The latest round was led by Thrive Capital, existing investors Accel and Social Capital, as well as GGV and Comcast Ventures.
The company, which is creating 100 new jobs in Dublin, is revolutionising how businesses work and communicate, taking the social tools young workers have become accustomed to and right-sizing them for the workplace in a fun and engaging way.
The latest funding round brings to $540m the amount that Slack has raised so far.
Not bad for a two-year-old company that has grown to amass 2.7m daily active users out of which 800,000 are paying.
In December, the company revealed how it has created an $80m venture fund to back companies focused on creating apps for the Slack ecosystem.
Slack was founded by Canadian Stewart Butterfield. The platform emerged from a project management tool for Glitch, a gaming company that Butterfield shuttered in 2012.

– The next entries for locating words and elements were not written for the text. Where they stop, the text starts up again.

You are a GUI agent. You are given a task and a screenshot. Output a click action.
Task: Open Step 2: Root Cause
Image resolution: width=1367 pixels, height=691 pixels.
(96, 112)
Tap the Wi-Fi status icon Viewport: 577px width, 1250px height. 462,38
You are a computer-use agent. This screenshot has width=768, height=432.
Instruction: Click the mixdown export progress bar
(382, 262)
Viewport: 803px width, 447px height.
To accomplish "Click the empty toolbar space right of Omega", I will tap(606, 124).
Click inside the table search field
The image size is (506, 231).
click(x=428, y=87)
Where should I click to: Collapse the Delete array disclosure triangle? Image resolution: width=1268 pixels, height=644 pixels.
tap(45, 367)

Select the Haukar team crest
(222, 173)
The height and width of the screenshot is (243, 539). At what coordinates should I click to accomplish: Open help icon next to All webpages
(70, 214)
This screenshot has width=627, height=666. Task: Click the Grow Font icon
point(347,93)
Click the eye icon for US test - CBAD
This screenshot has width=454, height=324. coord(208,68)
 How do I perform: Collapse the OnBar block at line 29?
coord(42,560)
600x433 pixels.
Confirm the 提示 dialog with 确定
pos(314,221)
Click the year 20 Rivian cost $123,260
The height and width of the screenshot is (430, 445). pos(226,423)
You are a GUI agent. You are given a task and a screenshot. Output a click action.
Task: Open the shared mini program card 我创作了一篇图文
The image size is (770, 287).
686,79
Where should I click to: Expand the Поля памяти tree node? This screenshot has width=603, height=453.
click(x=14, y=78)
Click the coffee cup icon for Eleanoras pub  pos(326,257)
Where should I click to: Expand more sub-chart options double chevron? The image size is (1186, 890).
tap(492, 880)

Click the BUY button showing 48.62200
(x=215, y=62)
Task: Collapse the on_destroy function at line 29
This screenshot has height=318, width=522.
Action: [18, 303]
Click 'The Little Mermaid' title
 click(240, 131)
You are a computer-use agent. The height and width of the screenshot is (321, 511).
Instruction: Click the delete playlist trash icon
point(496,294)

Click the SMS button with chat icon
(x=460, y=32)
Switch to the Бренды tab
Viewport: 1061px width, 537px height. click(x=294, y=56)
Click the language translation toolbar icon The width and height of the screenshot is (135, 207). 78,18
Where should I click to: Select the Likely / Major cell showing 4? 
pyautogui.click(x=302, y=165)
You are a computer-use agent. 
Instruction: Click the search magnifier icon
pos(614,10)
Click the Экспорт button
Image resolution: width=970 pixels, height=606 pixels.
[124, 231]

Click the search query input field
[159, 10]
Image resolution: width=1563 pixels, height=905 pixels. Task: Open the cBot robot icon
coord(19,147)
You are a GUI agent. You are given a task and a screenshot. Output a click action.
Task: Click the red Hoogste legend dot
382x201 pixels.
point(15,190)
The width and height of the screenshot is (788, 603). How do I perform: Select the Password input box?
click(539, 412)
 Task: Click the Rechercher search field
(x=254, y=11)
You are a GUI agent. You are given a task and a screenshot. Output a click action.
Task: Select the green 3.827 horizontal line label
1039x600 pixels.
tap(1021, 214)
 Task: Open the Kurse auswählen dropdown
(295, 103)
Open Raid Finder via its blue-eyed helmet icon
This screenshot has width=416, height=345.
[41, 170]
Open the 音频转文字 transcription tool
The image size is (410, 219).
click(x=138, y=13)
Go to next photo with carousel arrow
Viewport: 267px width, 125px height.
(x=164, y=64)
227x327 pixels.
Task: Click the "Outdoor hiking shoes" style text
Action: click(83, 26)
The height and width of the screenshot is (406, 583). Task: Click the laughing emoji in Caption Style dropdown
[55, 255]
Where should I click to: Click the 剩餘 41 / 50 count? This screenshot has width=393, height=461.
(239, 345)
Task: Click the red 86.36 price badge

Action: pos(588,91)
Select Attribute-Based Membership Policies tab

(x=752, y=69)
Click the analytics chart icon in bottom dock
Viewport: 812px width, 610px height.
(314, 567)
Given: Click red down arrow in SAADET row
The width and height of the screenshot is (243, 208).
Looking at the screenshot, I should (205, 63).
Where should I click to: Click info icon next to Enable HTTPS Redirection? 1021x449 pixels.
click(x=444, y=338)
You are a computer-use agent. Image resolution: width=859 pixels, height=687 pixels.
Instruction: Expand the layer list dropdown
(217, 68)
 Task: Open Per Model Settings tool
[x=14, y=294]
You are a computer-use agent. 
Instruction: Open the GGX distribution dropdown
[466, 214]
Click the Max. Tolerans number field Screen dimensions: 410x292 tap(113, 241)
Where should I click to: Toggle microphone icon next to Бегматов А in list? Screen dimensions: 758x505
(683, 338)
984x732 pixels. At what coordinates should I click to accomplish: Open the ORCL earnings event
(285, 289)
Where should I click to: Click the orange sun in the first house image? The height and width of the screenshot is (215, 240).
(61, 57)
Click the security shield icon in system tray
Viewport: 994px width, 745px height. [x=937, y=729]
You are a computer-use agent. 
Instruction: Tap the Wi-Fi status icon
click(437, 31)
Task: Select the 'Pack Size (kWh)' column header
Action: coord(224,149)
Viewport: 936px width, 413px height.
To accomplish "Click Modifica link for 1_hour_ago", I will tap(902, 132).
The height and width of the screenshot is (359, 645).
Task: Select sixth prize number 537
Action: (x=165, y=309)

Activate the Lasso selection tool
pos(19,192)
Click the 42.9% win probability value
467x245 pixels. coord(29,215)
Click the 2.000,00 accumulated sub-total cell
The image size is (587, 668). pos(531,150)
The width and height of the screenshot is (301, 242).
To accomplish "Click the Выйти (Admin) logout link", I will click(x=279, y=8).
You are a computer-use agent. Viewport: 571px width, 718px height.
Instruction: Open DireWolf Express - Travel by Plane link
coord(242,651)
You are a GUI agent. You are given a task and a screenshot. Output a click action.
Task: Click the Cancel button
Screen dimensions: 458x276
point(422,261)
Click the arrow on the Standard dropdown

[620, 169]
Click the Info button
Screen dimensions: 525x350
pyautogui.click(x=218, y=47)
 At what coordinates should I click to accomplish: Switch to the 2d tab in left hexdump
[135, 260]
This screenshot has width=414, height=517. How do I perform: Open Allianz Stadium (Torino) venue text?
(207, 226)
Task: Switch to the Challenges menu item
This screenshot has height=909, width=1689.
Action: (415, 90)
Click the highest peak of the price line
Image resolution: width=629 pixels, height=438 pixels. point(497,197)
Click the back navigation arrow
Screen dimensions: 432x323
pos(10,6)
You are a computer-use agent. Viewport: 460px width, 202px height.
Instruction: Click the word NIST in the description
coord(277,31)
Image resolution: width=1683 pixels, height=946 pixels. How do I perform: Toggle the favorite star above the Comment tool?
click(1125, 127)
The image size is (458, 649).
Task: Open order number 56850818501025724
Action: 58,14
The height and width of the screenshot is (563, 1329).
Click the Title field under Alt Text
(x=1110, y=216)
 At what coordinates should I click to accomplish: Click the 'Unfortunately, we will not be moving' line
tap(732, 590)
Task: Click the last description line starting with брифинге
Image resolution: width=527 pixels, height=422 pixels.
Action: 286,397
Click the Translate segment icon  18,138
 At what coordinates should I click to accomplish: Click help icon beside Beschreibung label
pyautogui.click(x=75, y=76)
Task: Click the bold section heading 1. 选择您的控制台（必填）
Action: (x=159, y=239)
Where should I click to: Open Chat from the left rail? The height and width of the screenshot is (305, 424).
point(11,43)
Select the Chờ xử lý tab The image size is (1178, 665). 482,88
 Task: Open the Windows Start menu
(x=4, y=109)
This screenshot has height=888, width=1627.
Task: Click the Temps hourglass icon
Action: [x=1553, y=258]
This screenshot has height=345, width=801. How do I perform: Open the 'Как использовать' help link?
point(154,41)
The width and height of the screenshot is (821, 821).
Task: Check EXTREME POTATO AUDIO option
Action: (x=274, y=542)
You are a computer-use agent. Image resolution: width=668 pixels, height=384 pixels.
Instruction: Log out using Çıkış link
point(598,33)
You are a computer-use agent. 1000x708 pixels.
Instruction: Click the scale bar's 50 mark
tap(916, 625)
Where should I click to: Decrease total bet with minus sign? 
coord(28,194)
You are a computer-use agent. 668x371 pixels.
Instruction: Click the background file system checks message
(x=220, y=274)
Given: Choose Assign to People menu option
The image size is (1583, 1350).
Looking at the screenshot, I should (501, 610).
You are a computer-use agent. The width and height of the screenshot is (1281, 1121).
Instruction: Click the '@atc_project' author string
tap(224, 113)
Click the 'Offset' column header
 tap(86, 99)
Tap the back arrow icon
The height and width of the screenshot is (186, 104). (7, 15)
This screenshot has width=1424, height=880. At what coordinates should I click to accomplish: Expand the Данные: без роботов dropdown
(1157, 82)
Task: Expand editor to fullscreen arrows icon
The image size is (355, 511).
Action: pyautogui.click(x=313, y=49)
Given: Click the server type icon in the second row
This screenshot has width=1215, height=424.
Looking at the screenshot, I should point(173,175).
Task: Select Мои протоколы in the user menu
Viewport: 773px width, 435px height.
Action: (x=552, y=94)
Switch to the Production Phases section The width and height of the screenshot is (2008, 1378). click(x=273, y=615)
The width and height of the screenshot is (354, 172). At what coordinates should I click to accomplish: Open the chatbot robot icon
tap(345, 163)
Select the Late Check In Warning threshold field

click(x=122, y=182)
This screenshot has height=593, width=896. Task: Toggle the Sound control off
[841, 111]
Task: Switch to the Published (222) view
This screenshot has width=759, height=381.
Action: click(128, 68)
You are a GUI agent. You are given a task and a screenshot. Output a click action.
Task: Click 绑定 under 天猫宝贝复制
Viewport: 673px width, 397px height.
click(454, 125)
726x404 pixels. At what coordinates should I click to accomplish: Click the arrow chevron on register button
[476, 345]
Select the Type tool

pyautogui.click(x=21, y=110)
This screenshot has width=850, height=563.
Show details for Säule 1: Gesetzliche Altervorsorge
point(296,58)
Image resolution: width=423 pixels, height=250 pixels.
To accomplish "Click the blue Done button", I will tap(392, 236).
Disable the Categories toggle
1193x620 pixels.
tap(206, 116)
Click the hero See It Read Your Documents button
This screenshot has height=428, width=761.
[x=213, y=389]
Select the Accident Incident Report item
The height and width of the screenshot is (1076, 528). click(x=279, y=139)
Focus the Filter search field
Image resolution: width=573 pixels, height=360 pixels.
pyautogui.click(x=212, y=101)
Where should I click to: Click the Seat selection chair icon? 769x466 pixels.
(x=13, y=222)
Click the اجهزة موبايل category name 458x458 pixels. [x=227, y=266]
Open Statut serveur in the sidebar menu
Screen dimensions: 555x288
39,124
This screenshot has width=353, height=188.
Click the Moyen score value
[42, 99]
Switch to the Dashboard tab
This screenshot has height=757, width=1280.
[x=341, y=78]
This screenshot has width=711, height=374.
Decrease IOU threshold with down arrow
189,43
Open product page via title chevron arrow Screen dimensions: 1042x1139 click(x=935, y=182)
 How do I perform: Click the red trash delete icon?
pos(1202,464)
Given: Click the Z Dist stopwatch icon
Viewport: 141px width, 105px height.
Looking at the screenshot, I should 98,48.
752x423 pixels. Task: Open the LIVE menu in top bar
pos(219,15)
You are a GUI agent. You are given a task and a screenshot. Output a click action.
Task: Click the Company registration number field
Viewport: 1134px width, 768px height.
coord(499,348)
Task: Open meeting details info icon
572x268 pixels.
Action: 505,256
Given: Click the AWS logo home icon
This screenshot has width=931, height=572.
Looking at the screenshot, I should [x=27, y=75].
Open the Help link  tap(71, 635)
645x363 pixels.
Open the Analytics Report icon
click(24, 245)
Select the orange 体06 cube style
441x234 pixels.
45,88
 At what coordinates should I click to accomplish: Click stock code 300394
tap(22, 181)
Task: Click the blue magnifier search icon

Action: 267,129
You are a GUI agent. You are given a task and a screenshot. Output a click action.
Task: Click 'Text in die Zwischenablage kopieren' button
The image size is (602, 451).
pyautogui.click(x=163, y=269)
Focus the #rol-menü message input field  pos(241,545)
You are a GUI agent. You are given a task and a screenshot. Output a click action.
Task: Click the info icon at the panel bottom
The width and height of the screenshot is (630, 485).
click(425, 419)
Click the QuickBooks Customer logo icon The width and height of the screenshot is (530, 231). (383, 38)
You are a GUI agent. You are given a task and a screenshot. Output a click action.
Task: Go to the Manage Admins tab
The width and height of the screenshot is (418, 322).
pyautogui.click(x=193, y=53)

Prior to Slack Butterfield co-founded image-sharing site Flickr in 2002 with Caterina Fake and Jason Classon, originally as a video games business. Flickr was acquired by Yahoo in 2005 and Butterfield stayed on as product manager for three years.
Slack has quickly become the tool of choice for a growing number of creators, designers, entrepreneurs and software developers and is growing to become a mainstream productivity tool for businesses.